A variety of news organizations are reporting that President Barack Obama is vetting Nevada Governor Brian Sandoval for the Supreme Court. Many observers view this as a politically shrewd maneuver because Sandoval is a Republican, and it puts the Senate Majority in the uncomfortable position of having to oppose the nomination of a fellow Republican.
But those who are viewing this in partisan terms are missing the point. Filling a Supreme Court vacancy is not a matter of figuring out what political party a person belongs to. It’s about judicial philosophy. It is possible to be a member of the conservative party and simultaneously to hold to an activist judicial philosophy. We don’t need a Republican on the Supreme Court. We need an originalist.
On his Facebook page, Robbie George explains:
Is Republican Nevada Governor Brian Sandoval a good “compromise candidate” for the Supreme Court?
Nope. At least not as far as I’m concerned.
Sandoval would be one more in the shamefully long line of Republican socially liberal judicial activists. Another Harry Blackmun, John Paul Stephens, David Souter . . .
He would uphold and extend Roe and Obergefell. And that would be only the beginning.
It makes perfect sense for Democrats and liberals to try to sell Sandoval (“he’s a Republican!”) to Republicans and conservatives. But it would be beyond foolish for Republicans and conservatives to take the deal.
Let me put it to you this way: if conservatives reject Sandoval and Bernie Sanders is elected President and appoints Barack Obama to fill the Scalia seat on the Supreme Court, it wouldn’t make a bit of difference. The two men would for all intents and purposes be indistinguishable in their opinions and voting. There wouldn’t be a dime’s worth of difference between them.
Let’s not be fools.
As I’ve said before, the appointment of Supreme Court justices is the defining issue for pro-life voters. To fill the vacancy left by Scalia with an activist judge would mean solidifying Roe v. Wade for another generation. We need to let our elected representatives know that we do not want them to let that happen. No hearings. No votes.
UPDATE: NBC News reports that Governor Sandoval does not wish to be considered for the vacancy. From the report:
Sandoval, a Republican who favors abortion rights and supported the court’s decision on same sex marriage last year, made the statement just one day after news broke that he was being considered for the job.
“Earlier today, I notified the White House that I do not wish to be considered at this time for possible nomination to the Supreme Court of the United States,” Sandoval said in a statement, adding that he has also discussed his decision with top Senate leaders. “The notion of being considered for a seat on the highest court in the land is beyond humbling and I am incredibly grateful to have been mentioned.”

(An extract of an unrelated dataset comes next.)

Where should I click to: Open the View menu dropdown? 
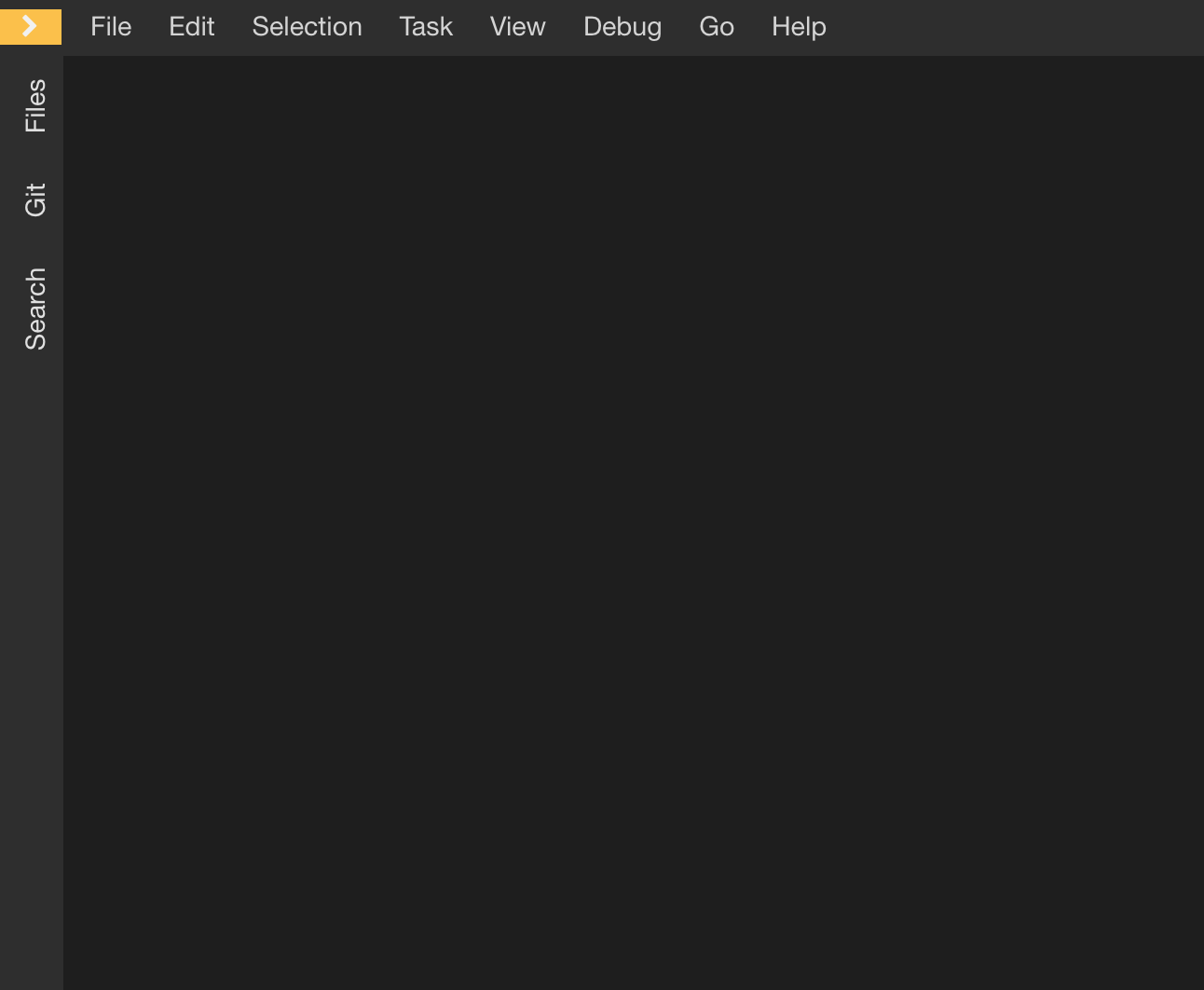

I wouldn’t be surprised if President Obama were to try to nominate someone else who has the same characteristics as Sandoval. That is why the Senate majority needs to hold firm. No hearings. No votes.
It seems to me that under these conditions, Obama is going to have a hard time finding anyone to agree to be proposed, as they will get all the potential scrutiny with the expectation of rejection regardless. In other words, it looks like all pain for no gain..
“if conservatives reject Sandoval and Bernie Sanders is elected President and appoints Barack Obama to fill the Scalia seat on the Supreme Court, it wouldn’t make a bit of difference.”
I doubt this. There must be some reason Sandoval is a Republican and not a Democrat. It may be the case that Sandoval and Obama would vote similarly, but I have to think there is some case where Sandoval would take the “conservative” view and Obama the “liberal” view.